▸ **Your goal**:
All that should come back is the lines of the data below from the one containing "You are a computer-use agent. Image" to the one containing "You are a computer-use agent. Viewport: 1078px", inclusive, exactly as they stand.

▸ **Task inputs**:
· · ·
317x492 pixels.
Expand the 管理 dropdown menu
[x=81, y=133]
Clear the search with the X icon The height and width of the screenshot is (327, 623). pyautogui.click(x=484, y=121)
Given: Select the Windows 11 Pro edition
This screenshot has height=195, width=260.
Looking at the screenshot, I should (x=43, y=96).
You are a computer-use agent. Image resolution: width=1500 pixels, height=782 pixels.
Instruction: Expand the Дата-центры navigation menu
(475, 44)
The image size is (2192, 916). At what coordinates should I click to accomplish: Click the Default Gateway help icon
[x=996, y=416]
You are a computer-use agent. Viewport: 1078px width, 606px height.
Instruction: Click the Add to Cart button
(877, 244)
· · ·
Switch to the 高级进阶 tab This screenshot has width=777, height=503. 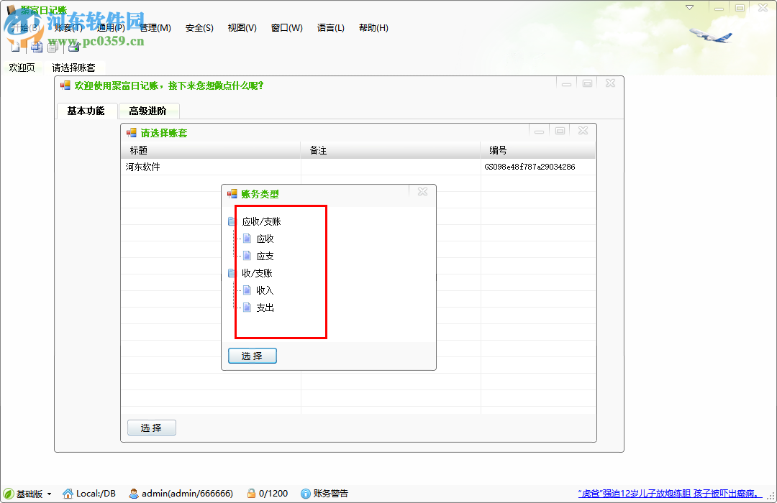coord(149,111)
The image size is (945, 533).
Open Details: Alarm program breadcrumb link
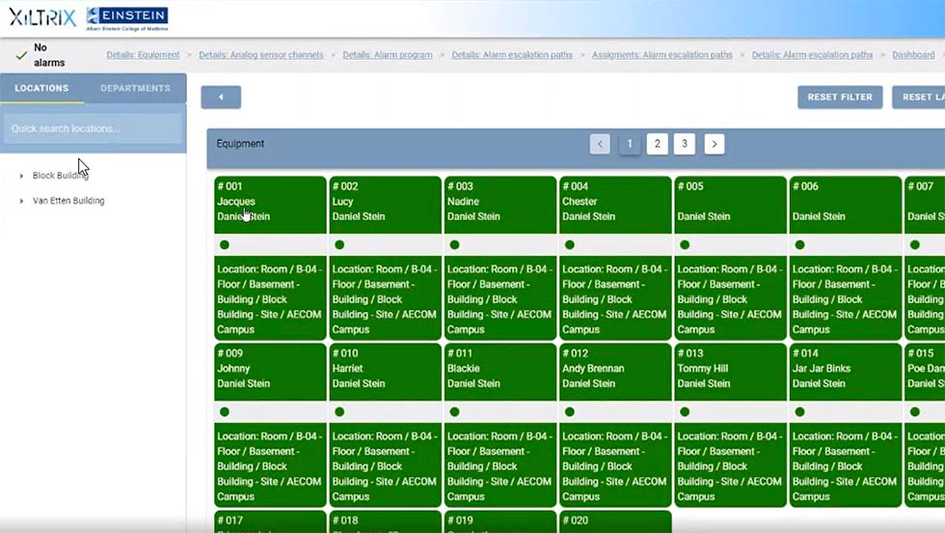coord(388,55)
· · ·
▸ **Solution to this task**:
You are a computer-use agent. Image resolution: width=1500 pixels, height=782 pixels.
Instruction: Expand the Дата-центры navigation menu
(475, 44)
The image size is (2192, 916). At what coordinates should I click to accomplish: Click the Default Gateway help icon
[x=996, y=416]
You are a computer-use agent. Viewport: 1078px width, 606px height.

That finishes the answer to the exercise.